-- DATA --
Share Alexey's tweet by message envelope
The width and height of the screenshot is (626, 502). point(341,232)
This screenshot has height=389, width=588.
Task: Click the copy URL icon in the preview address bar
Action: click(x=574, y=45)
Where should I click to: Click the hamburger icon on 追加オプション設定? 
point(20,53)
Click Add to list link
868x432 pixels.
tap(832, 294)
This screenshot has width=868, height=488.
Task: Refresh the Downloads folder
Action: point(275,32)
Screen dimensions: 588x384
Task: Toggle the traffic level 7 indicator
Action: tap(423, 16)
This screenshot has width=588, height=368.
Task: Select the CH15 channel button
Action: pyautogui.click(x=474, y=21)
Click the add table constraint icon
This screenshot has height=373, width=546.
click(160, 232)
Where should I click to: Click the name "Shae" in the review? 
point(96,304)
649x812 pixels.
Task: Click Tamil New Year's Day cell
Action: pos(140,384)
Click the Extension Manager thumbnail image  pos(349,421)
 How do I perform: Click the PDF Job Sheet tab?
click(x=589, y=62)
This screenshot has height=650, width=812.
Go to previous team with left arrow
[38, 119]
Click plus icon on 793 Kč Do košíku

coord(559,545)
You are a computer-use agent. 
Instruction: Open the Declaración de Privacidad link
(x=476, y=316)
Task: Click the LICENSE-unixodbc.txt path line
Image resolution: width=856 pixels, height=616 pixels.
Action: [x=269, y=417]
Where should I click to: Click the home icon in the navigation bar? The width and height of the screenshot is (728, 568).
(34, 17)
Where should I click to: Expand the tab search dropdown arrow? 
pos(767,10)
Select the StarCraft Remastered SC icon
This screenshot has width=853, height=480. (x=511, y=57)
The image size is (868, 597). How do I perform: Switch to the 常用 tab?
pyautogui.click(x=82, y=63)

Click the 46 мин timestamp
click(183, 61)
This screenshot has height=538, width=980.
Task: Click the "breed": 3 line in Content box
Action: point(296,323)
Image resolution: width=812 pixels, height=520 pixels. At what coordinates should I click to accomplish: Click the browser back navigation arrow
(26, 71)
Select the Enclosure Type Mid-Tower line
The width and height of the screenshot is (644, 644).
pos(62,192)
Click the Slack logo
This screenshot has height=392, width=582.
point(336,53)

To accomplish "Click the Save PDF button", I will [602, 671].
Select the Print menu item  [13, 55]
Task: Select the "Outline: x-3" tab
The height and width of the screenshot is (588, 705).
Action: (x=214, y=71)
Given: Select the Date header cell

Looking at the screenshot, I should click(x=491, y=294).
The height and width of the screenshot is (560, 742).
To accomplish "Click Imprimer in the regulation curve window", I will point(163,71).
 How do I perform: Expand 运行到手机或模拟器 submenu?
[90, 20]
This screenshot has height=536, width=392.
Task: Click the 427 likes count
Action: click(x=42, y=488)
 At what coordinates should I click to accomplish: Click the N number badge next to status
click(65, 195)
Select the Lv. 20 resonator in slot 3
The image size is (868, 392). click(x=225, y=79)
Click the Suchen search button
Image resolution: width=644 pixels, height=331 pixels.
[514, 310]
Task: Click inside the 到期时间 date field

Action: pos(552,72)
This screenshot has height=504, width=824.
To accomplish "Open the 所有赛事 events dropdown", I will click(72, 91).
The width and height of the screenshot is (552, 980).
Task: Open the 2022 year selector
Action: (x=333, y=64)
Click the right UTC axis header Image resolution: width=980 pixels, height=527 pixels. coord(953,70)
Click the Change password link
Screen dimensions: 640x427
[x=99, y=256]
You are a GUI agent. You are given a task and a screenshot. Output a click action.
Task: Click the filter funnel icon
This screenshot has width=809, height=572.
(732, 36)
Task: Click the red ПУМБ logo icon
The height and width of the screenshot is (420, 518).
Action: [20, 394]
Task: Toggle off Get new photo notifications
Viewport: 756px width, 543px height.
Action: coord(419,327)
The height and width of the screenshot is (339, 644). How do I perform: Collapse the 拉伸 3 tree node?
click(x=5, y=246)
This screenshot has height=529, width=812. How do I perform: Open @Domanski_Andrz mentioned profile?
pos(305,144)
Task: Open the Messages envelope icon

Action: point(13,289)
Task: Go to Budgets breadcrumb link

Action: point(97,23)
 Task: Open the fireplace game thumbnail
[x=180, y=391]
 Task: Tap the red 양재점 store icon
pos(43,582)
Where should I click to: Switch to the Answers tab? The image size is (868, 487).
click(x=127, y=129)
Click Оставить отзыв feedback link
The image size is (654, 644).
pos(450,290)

-- BRIEF --
Reproduce every line in the entries above verbatim.

-- FINAL RESULT --
Share Alexey's tweet by message envelope
The width and height of the screenshot is (626, 502). point(341,232)
This screenshot has height=389, width=588.
Task: Click the copy URL icon in the preview address bar
Action: click(x=574, y=45)
Where should I click to: Click the hamburger icon on 追加オプション設定? 
point(20,53)
Click Add to list link
868x432 pixels.
tap(832, 294)
This screenshot has width=868, height=488.
Task: Refresh the Downloads folder
Action: point(275,32)
Screen dimensions: 588x384
Task: Toggle the traffic level 7 indicator
Action: tap(423, 16)
This screenshot has width=588, height=368.
Task: Select the CH15 channel button
Action: pyautogui.click(x=474, y=21)
Click the add table constraint icon
This screenshot has height=373, width=546.
click(160, 232)
Where should I click to: Click the name "Shae" in the review? 
point(96,304)
649x812 pixels.
Task: Click Tamil New Year's Day cell
Action: pos(140,384)
Click the Extension Manager thumbnail image  pos(349,421)
 How do I perform: Click the PDF Job Sheet tab?
click(x=589, y=62)
This screenshot has height=650, width=812.
Go to previous team with left arrow
[38, 119]
Click plus icon on 793 Kč Do košíku

coord(559,545)
You are a computer-use agent. 
Instruction: Open the Declaración de Privacidad link
(x=476, y=316)
Task: Click the LICENSE-unixodbc.txt path line
Image resolution: width=856 pixels, height=616 pixels.
Action: [x=269, y=417]
Where should I click to: Click the home icon in the navigation bar? The width and height of the screenshot is (728, 568).
(34, 17)
Where should I click to: Expand the tab search dropdown arrow? 
pos(767,10)
Select the StarCraft Remastered SC icon
This screenshot has width=853, height=480. (x=511, y=57)
The image size is (868, 597). How do I perform: Switch to the 常用 tab?
pyautogui.click(x=82, y=63)

Click the 46 мин timestamp
click(183, 61)
This screenshot has height=538, width=980.
Task: Click the "breed": 3 line in Content box
Action: point(296,323)
Image resolution: width=812 pixels, height=520 pixels. At what coordinates should I click to accomplish: Click the browser back navigation arrow
(26, 71)
Select the Enclosure Type Mid-Tower line
The width and height of the screenshot is (644, 644).
pos(62,192)
Click the Slack logo
This screenshot has height=392, width=582.
point(336,53)

To accomplish "Click the Save PDF button", I will [602, 671].
Select the Print menu item  [13, 55]
Task: Select the "Outline: x-3" tab
The height and width of the screenshot is (588, 705).
Action: (x=214, y=71)
Given: Select the Date header cell

Looking at the screenshot, I should click(x=491, y=294).
The height and width of the screenshot is (560, 742).
To accomplish "Click Imprimer in the regulation curve window", I will point(163,71).
 How do I perform: Expand 运行到手机或模拟器 submenu?
[90, 20]
This screenshot has height=536, width=392.
Task: Click the 427 likes count
Action: click(x=42, y=488)
 At what coordinates should I click to accomplish: Click the N number badge next to status
click(65, 195)
Select the Lv. 20 resonator in slot 3
The image size is (868, 392). click(x=225, y=79)
Click the Suchen search button
Image resolution: width=644 pixels, height=331 pixels.
[514, 310]
Task: Click inside the 到期时间 date field

Action: pos(552,72)
This screenshot has height=504, width=824.
To accomplish "Open the 所有赛事 events dropdown", I will click(72, 91).
The width and height of the screenshot is (552, 980).
Task: Open the 2022 year selector
Action: (x=333, y=64)
Click the right UTC axis header Image resolution: width=980 pixels, height=527 pixels. coord(953,70)
Click the Change password link
Screen dimensions: 640x427
[x=99, y=256]
You are a GUI agent. You are given a task and a screenshot. Output a click action.
Task: Click the filter funnel icon
This screenshot has width=809, height=572.
(732, 36)
Task: Click the red ПУМБ logo icon
The height and width of the screenshot is (420, 518).
Action: [20, 394]
Task: Toggle off Get new photo notifications
Viewport: 756px width, 543px height.
Action: coord(419,327)
The height and width of the screenshot is (339, 644). How do I perform: Collapse the 拉伸 3 tree node?
click(x=5, y=246)
This screenshot has height=529, width=812. How do I perform: Open @Domanski_Andrz mentioned profile?
pos(305,144)
Task: Open the Messages envelope icon

Action: point(13,289)
Task: Go to Budgets breadcrumb link

Action: point(97,23)
 Task: Open the fireplace game thumbnail
[x=180, y=391]
 Task: Tap the red 양재점 store icon
pos(43,582)
Where should I click to: Switch to the Answers tab? The image size is (868, 487).
click(x=127, y=129)
Click Оставить отзыв feedback link
The image size is (654, 644).
pos(450,290)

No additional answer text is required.